Stephen Lowenstein follows up his 2001 book of interviews, My First Movie: Twenty Celebrated Directors Talk About Their First Film, with the sequel, My First Movie: Take Two. He reduces the number of subjects down to ten, and in the introduction he states his mission with this book “would try to shine a light on various filmmaking worlds — such as those in India, Asia, Latin America, and Eastern Europe.”

The most interesting aspect of the directors’ stories is the different avenues taken to complete their first film, showing there is more than one route. Slacker’s Richard Linklater was a do-it-yourselfer in Austin, Texas who had taken some community college courses. Donnie Darko’s Richard Kelly went to the prestigious USC film school. Violent Cop’s Takeshi Kitano was a popular comedian on Japanese television. Jabberwocky’s Terry Gilliam became known on British television for his animated work with the comedy troupe Monty Python, although he had a bit of a leg up on the feature-film experience from co-directing Monty Python and the Holy Grail with Terry Jones.

Friends and family in the right places can be very helpful in opening doors, too. Amores perros’Alejandro González Iñárritu made the most out of being hired by his friend Miguel Aleman. First, he became a successful DJ in Mexico, and then when Alemam moved to an MTV-type channel, Iñárritu followed and began creating well-received promos. Masoom’s Shekhar Kapur was the nephew of popular Indian movie star Dev Anand and got into acting before making the transition behind the camera. Being an actor or pursuing some study of the discipline was a common theme among the interviewees.

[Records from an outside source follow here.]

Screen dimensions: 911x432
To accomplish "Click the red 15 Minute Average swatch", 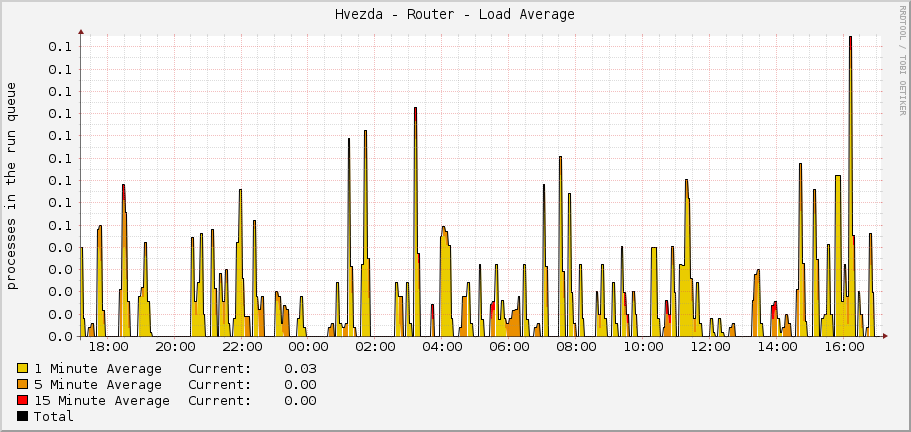I will [x=22, y=401].
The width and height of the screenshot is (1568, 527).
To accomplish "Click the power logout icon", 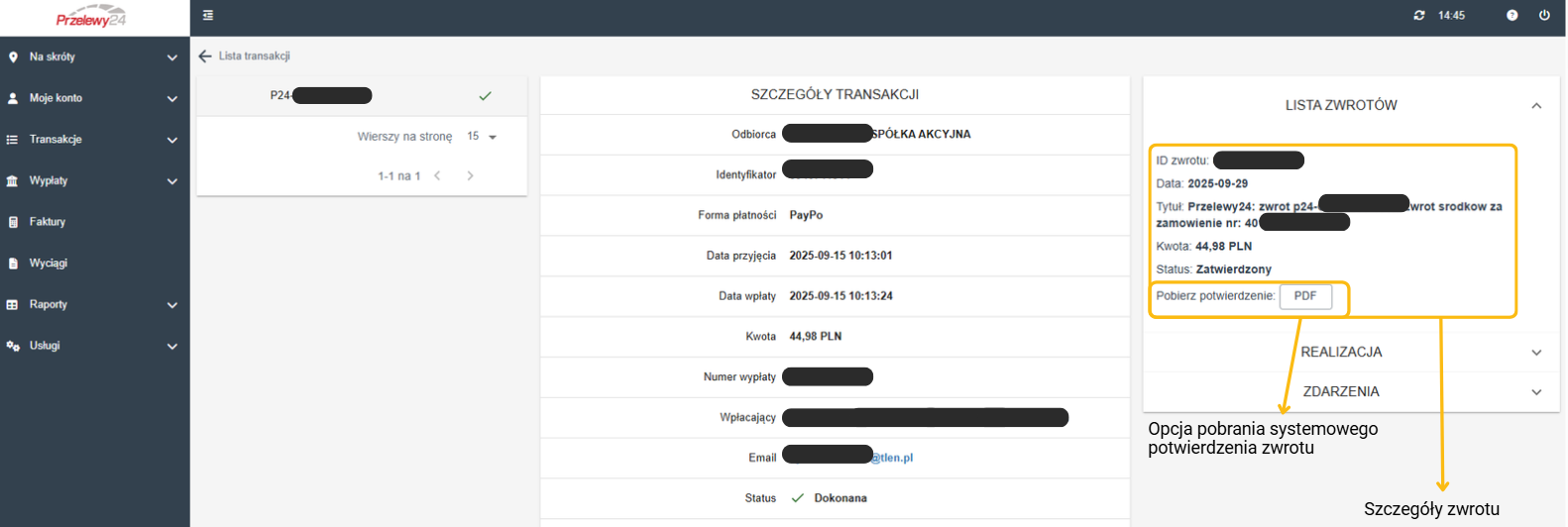I will pos(1544,16).
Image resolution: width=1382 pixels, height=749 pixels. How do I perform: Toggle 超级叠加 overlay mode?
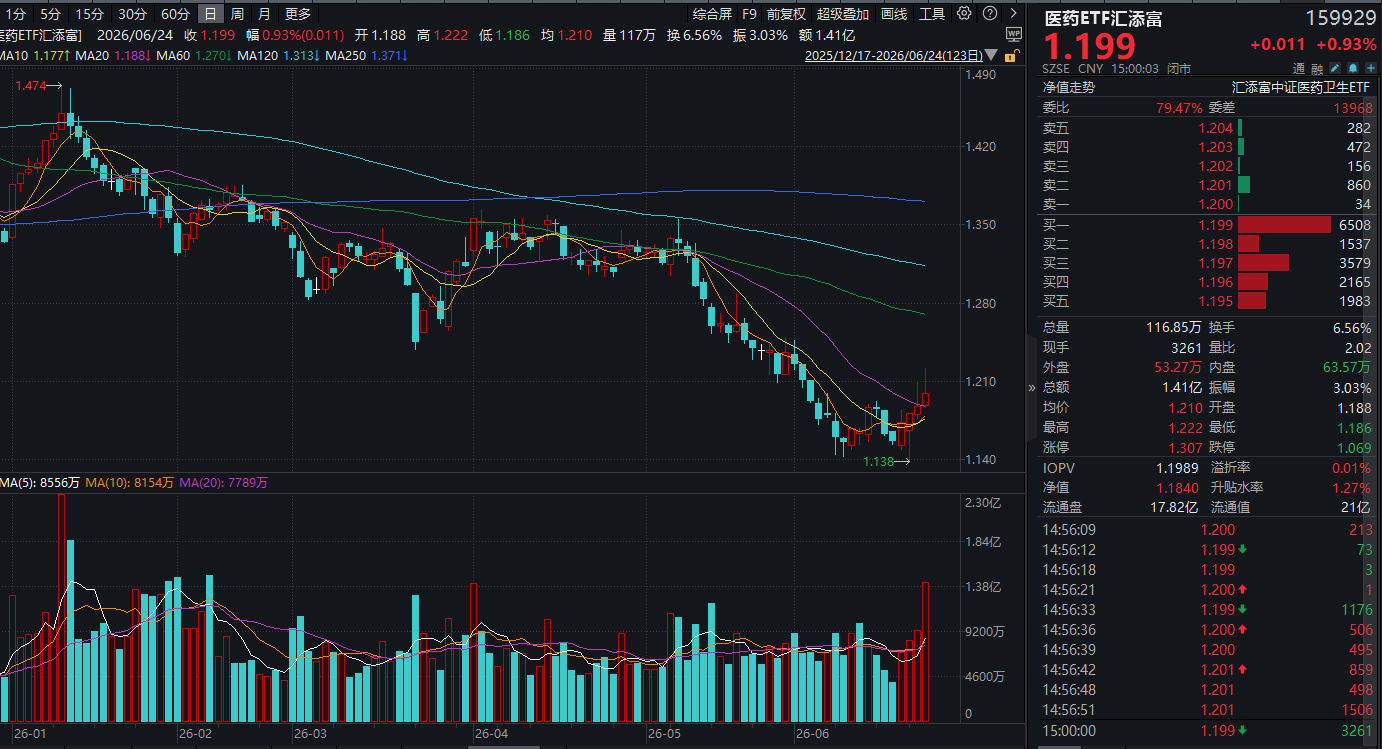843,14
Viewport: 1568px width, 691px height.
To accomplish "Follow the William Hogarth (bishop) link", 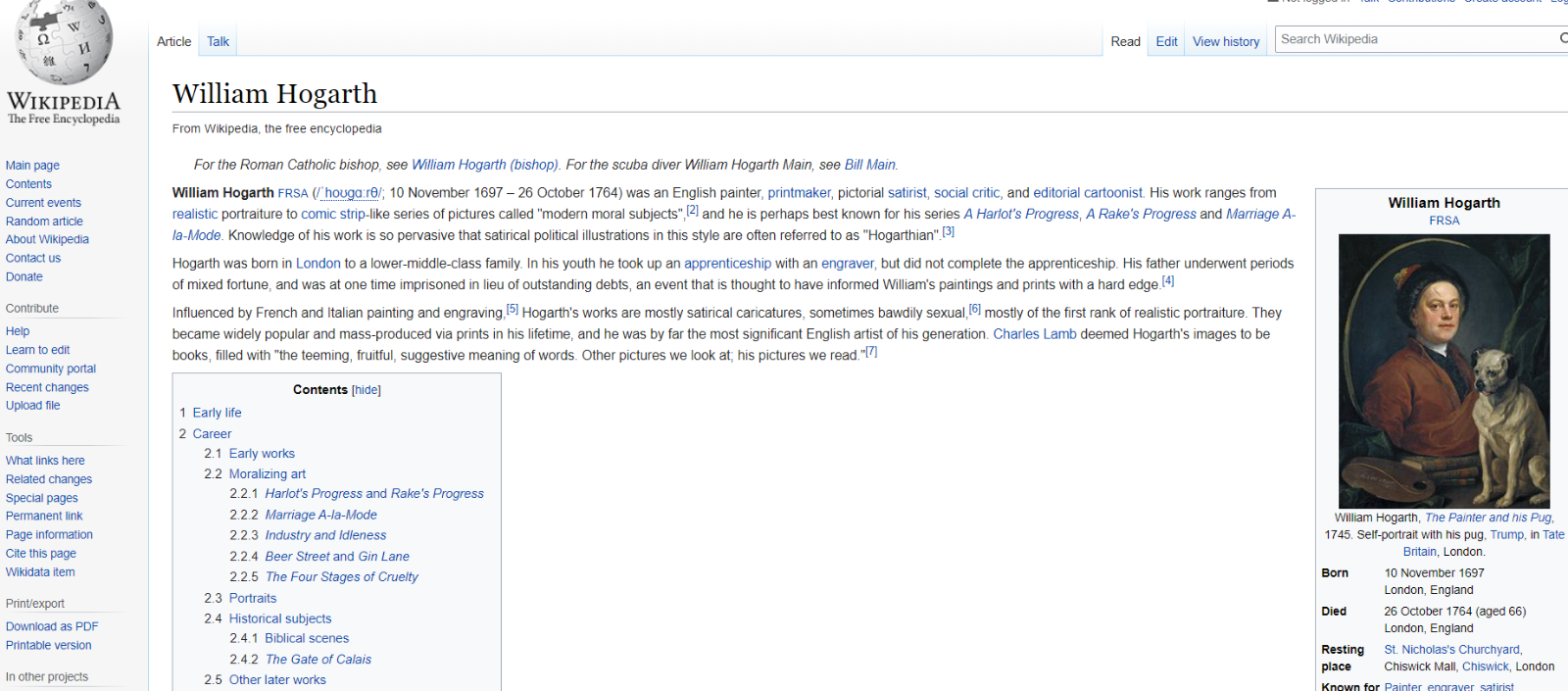I will [x=484, y=165].
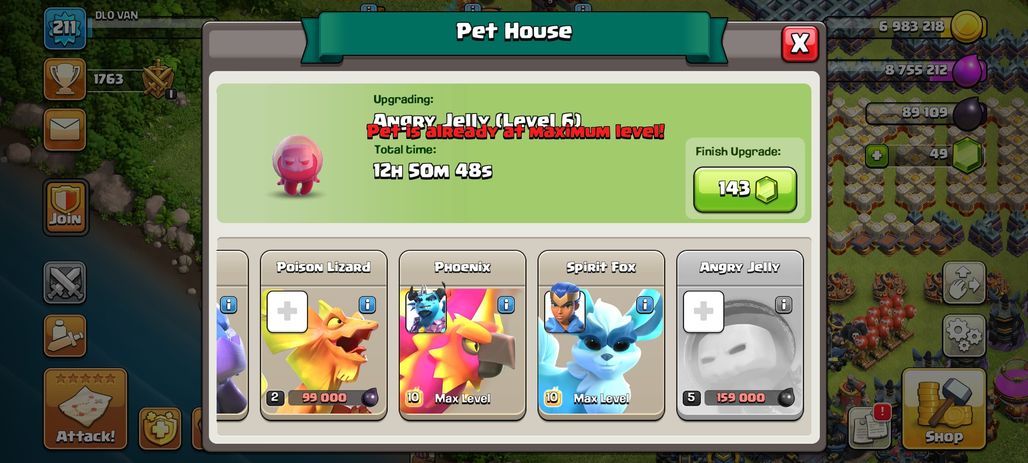1028x463 pixels.
Task: Open the trophy league icon
Action: 65,79
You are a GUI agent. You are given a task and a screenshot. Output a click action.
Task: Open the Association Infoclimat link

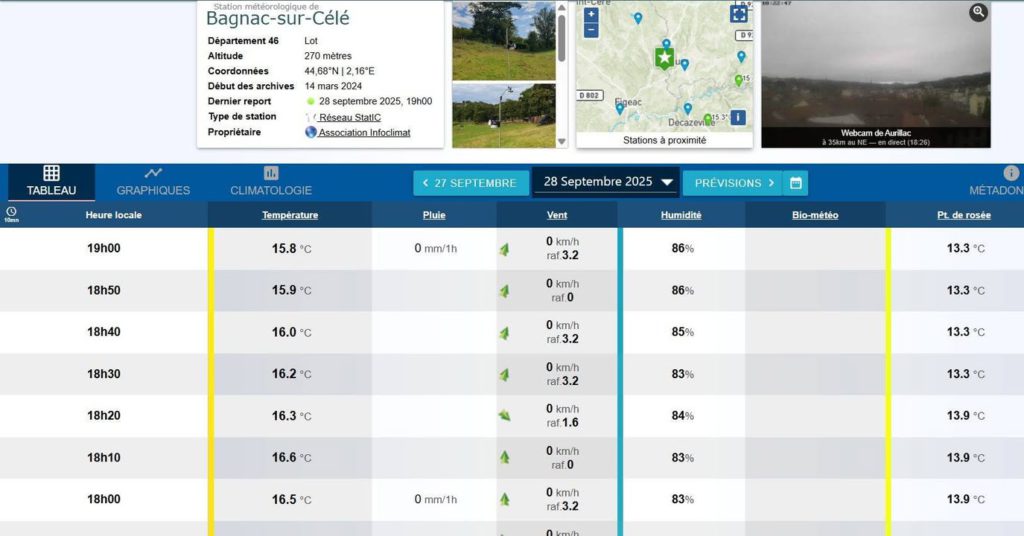(364, 132)
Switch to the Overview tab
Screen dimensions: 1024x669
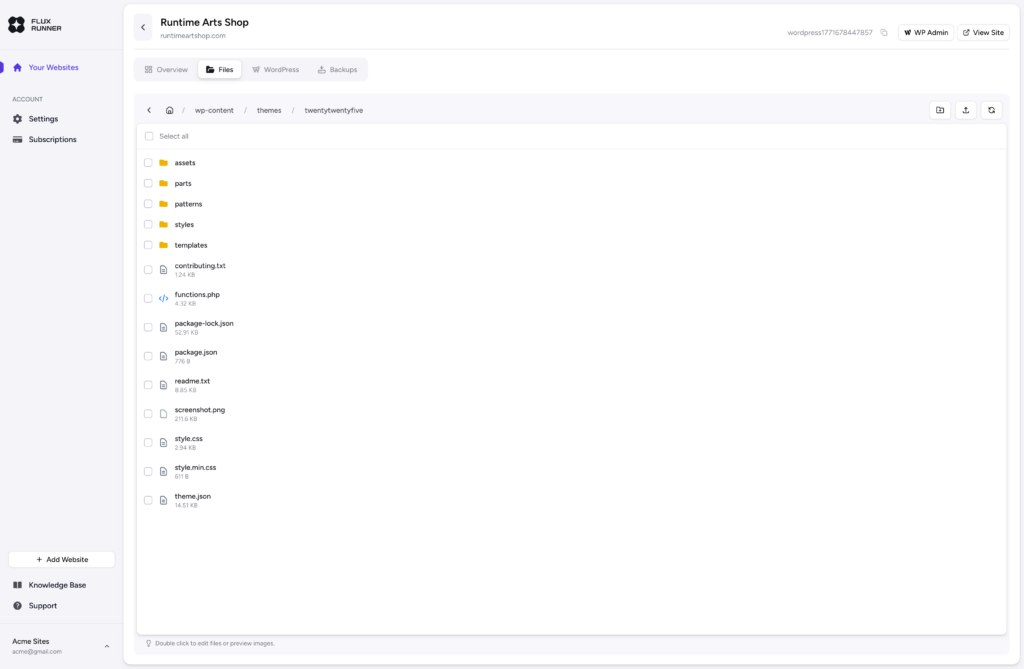click(x=166, y=70)
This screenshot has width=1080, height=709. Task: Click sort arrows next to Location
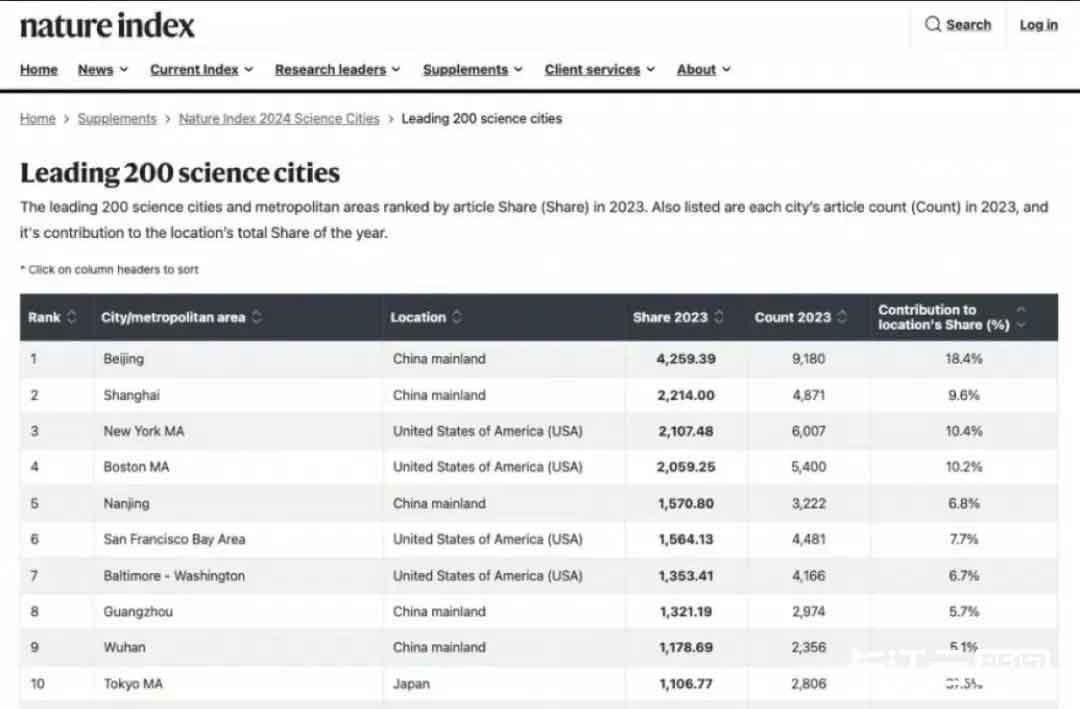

Take Two also introduced me to three European directors whose success hasn’t made them well-known entities off the continent: Do You Remember Dolly Bell’s Emir Kusturica of Sarajevo, Show Me Love’s Lukas Moodysson from Sweden, and Le goût des autres’ Agnès Jaoui, the only woman to be interviewed. It’s good to read the stories of their small triumphs as filmmakers because it puts into better perspective how rare the Oscar-winning success of American Beauty’s Sam Mendes is.